Learning rate decay 函数介绍
### 当前所述内容Tensorflow版本为 r1.15 ###
对于特定问题,神经网络模型的常用训练优化器可能也无法都适用。通过设定学习率衰减曲线,即可以特定手段克服局部最优的问题。
Tensorflow 的 train 模块当中有很多关于学习率衰减的函数可以用:
- tf.train.cosine_decay(余弦)
- tf.train.exponential_decay(指数)
- tf.train.inverse_time_decay(逆时序)
- tf.train.linear_cosine_decay(线性余弦)
- tf.train.natural_exp_decay(自然指数)
- tf.train.noisy_linear_cosine_decay(噪声线性余弦)
- tf.train.piecewise_constant_decay(分段常数)
- tf.train.polynominal_decay(多项式)
以上所有的衰减函数都需要三个参数 learning_rate, global_step, 以及 decay_steps 来参与计算 decayed_learning_rate:
即随着训练进展,global_step在不断的变化(通常为增加),以global_step/decay_steps的速率来衰减。
例如:tf.train.exponential_decay的使用和可视化(by 梦沁清风)
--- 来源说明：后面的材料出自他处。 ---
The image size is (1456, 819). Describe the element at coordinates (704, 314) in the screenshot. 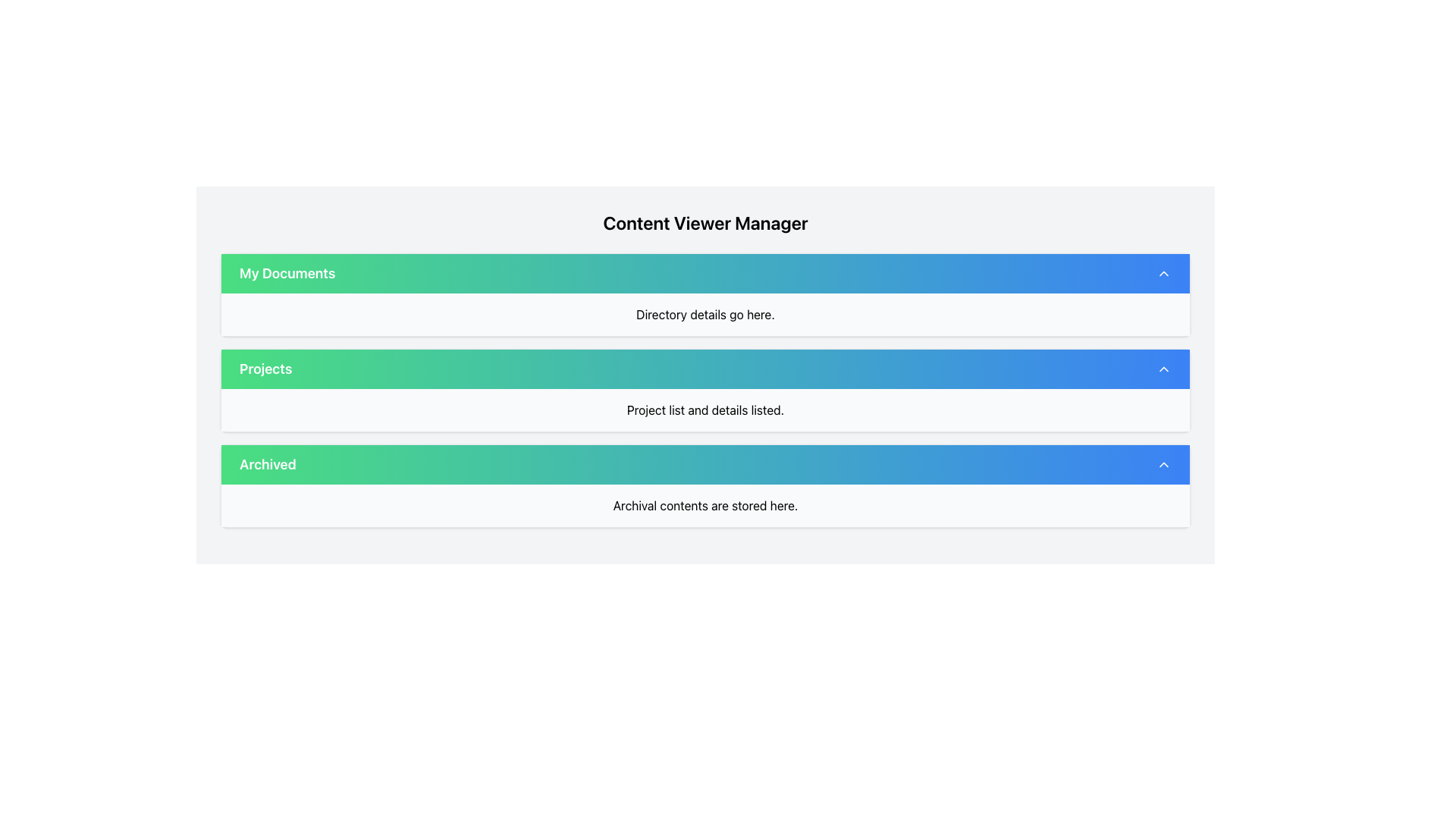

I see `text within the Text Display Area that contains 'Directory details go here.' located beneath the header 'My Documents'` at that location.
Eager模式下使用learning_rate_decay的坑
1. 在Eager模式下所有learning_rate函数的返回值为一个通过functools.partial装饰器调用的函数
tensorflow.python.training.learning_rate_decay
@compatibility(eager) When eager execution is enabled, this function returns a function which in turn returns the decayed learning rate Tensor. This can be useful for changing the learning rate value across different invocations of optimizer functions.
当Eager Execution开启的时候,该函数会返回一个函数,这个函数最后会返回被衰减之后的学习率Tensors,以便于不同的优化器函数对学习率值的修改。
模仿上例并打印learning_rate发现其返回值为一个函数,再其后加括号才返回的是learning_rate值
from __future__ import absolute_import, division, print_function, unicode_literals
# Import TensorFlow >= 1.10 and enable eager execution
import tensorflow.python as tf # change "import tensorflow" to " import tensorflow.python"
tf.enable_eager_execution()
glb_step = tf.Variable(0, trainable=False)
boundaries = [10, 20]
values = [0.01, 0.001, 0.0001]
learning_rate = tf.train.piecewise_constant(glb_step, boundaries, values)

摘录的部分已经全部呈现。